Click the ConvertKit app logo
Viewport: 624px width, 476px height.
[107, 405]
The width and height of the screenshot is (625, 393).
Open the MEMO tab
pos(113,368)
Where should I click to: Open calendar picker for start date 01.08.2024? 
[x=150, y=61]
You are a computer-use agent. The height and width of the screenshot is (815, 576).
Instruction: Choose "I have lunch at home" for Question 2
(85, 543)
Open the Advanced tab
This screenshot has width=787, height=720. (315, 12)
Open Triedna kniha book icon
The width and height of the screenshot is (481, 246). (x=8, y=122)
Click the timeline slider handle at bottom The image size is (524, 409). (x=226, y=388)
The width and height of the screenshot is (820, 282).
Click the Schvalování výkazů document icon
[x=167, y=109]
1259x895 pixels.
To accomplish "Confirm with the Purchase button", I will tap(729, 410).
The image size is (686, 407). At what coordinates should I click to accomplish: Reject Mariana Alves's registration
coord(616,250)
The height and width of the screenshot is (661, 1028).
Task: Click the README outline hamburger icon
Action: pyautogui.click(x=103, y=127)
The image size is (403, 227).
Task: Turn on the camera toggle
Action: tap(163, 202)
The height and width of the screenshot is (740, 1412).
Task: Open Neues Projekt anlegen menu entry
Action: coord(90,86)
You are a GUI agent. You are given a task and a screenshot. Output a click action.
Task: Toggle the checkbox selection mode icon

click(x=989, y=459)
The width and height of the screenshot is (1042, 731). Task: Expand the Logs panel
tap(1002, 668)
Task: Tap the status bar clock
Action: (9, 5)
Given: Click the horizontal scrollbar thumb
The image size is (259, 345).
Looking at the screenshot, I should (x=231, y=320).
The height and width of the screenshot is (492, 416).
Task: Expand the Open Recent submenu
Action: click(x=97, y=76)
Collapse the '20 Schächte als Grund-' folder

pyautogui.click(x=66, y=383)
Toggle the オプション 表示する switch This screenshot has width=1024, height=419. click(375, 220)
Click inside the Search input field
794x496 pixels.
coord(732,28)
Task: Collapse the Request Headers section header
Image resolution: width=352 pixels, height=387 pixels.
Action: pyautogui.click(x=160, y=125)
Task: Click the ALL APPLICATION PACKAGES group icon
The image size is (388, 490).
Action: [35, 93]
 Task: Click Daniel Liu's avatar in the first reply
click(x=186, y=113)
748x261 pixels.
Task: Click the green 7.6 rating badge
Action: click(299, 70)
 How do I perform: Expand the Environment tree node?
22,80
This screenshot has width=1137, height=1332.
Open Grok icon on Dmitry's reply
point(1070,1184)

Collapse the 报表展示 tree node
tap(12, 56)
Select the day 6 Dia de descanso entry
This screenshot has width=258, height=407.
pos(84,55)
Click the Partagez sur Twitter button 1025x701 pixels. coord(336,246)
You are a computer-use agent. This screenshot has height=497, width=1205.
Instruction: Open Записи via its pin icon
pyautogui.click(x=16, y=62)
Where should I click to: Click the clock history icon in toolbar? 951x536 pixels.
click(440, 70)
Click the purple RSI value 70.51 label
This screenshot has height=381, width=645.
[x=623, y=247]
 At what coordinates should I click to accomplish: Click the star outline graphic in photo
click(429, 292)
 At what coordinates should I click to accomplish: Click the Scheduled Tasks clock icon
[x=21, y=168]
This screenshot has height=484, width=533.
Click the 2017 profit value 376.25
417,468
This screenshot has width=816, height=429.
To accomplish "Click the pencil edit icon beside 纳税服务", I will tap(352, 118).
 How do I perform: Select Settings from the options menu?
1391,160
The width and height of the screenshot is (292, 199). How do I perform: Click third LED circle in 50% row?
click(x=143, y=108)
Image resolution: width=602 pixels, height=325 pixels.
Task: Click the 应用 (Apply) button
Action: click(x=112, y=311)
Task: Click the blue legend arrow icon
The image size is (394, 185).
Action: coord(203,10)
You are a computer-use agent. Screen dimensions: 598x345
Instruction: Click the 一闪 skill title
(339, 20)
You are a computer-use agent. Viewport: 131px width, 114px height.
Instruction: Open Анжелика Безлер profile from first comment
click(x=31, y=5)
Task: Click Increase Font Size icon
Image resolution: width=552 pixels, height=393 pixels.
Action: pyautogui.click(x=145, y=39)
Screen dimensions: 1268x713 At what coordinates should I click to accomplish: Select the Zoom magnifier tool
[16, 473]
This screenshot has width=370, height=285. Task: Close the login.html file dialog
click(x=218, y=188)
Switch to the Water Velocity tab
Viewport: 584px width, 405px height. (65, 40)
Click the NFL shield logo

* * * * *

> _Work to be completed_:
Give all the records again. Match them exactly.

> _Solution to this task_:
Click the ConvertKit app logo
Viewport: 624px width, 476px height.
[107, 405]
The width and height of the screenshot is (625, 393).
Open the MEMO tab
pos(113,368)
Where should I click to: Open calendar picker for start date 01.08.2024? 
[x=150, y=61]
You are a computer-use agent. The height and width of the screenshot is (815, 576).
Instruction: Choose "I have lunch at home" for Question 2
(85, 543)
Open the Advanced tab
This screenshot has width=787, height=720. (315, 12)
Open Triedna kniha book icon
The width and height of the screenshot is (481, 246). (x=8, y=122)
Click the timeline slider handle at bottom The image size is (524, 409). (x=226, y=388)
The width and height of the screenshot is (820, 282).
Click the Schvalování výkazů document icon
[x=167, y=109]
1259x895 pixels.
To accomplish "Confirm with the Purchase button", I will tap(729, 410).
The image size is (686, 407). At what coordinates should I click to accomplish: Reject Mariana Alves's registration
coord(616,250)
The height and width of the screenshot is (661, 1028).
Task: Click the README outline hamburger icon
Action: pyautogui.click(x=103, y=127)
The image size is (403, 227).
Task: Turn on the camera toggle
Action: tap(163, 202)
The height and width of the screenshot is (740, 1412).
Task: Open Neues Projekt anlegen menu entry
Action: coord(90,86)
You are a GUI agent. You are given a task and a screenshot. Output a click action.
Task: Toggle the checkbox selection mode icon

click(x=989, y=459)
The width and height of the screenshot is (1042, 731). Task: Expand the Logs panel
tap(1002, 668)
Task: Tap the status bar clock
Action: (9, 5)
Given: Click the horizontal scrollbar thumb
The image size is (259, 345).
Looking at the screenshot, I should (x=231, y=320).
The height and width of the screenshot is (492, 416).
Task: Expand the Open Recent submenu
Action: click(x=97, y=76)
Collapse the '20 Schächte als Grund-' folder

pyautogui.click(x=66, y=383)
Toggle the オプション 表示する switch This screenshot has width=1024, height=419. click(375, 220)
Click inside the Search input field
794x496 pixels.
coord(732,28)
Task: Collapse the Request Headers section header
Image resolution: width=352 pixels, height=387 pixels.
Action: pyautogui.click(x=160, y=125)
Task: Click the ALL APPLICATION PACKAGES group icon
The image size is (388, 490).
Action: [35, 93]
 Task: Click Daniel Liu's avatar in the first reply
click(x=186, y=113)
748x261 pixels.
Task: Click the green 7.6 rating badge
Action: click(299, 70)
 How do I perform: Expand the Environment tree node?
22,80
This screenshot has width=1137, height=1332.
Open Grok icon on Dmitry's reply
point(1070,1184)

Collapse the 报表展示 tree node
tap(12, 56)
Select the day 6 Dia de descanso entry
This screenshot has width=258, height=407.
pos(84,55)
Click the Partagez sur Twitter button 1025x701 pixels. coord(336,246)
You are a computer-use agent. This screenshot has height=497, width=1205.
Instruction: Open Записи via its pin icon
pyautogui.click(x=16, y=62)
Where should I click to: Click the clock history icon in toolbar? 951x536 pixels.
click(440, 70)
Click the purple RSI value 70.51 label
This screenshot has height=381, width=645.
[x=623, y=247]
 At what coordinates should I click to accomplish: Click the star outline graphic in photo
click(429, 292)
 At what coordinates should I click to accomplish: Click the Scheduled Tasks clock icon
[x=21, y=168]
This screenshot has height=484, width=533.
Click the 2017 profit value 376.25
417,468
This screenshot has width=816, height=429.
To accomplish "Click the pencil edit icon beside 纳税服务", I will tap(352, 118).
 How do I perform: Select Settings from the options menu?
1391,160
The width and height of the screenshot is (292, 199). How do I perform: Click third LED circle in 50% row?
click(x=143, y=108)
Image resolution: width=602 pixels, height=325 pixels.
Task: Click the 应用 (Apply) button
Action: click(x=112, y=311)
Task: Click the blue legend arrow icon
The image size is (394, 185).
Action: coord(203,10)
You are a computer-use agent. Screen dimensions: 598x345
Instruction: Click the 一闪 skill title
(339, 20)
You are a computer-use agent. Viewport: 131px width, 114px height.
Instruction: Open Анжелика Безлер profile from first comment
click(x=31, y=5)
Task: Click Increase Font Size icon
Image resolution: width=552 pixels, height=393 pixels.
Action: pyautogui.click(x=145, y=39)
Screen dimensions: 1268x713 At what coordinates should I click to accomplish: Select the Zoom magnifier tool
[16, 473]
This screenshot has width=370, height=285. Task: Close the login.html file dialog
click(x=218, y=188)
Switch to the Water Velocity tab
Viewport: 584px width, 405px height. (65, 40)
Click the NFL shield logo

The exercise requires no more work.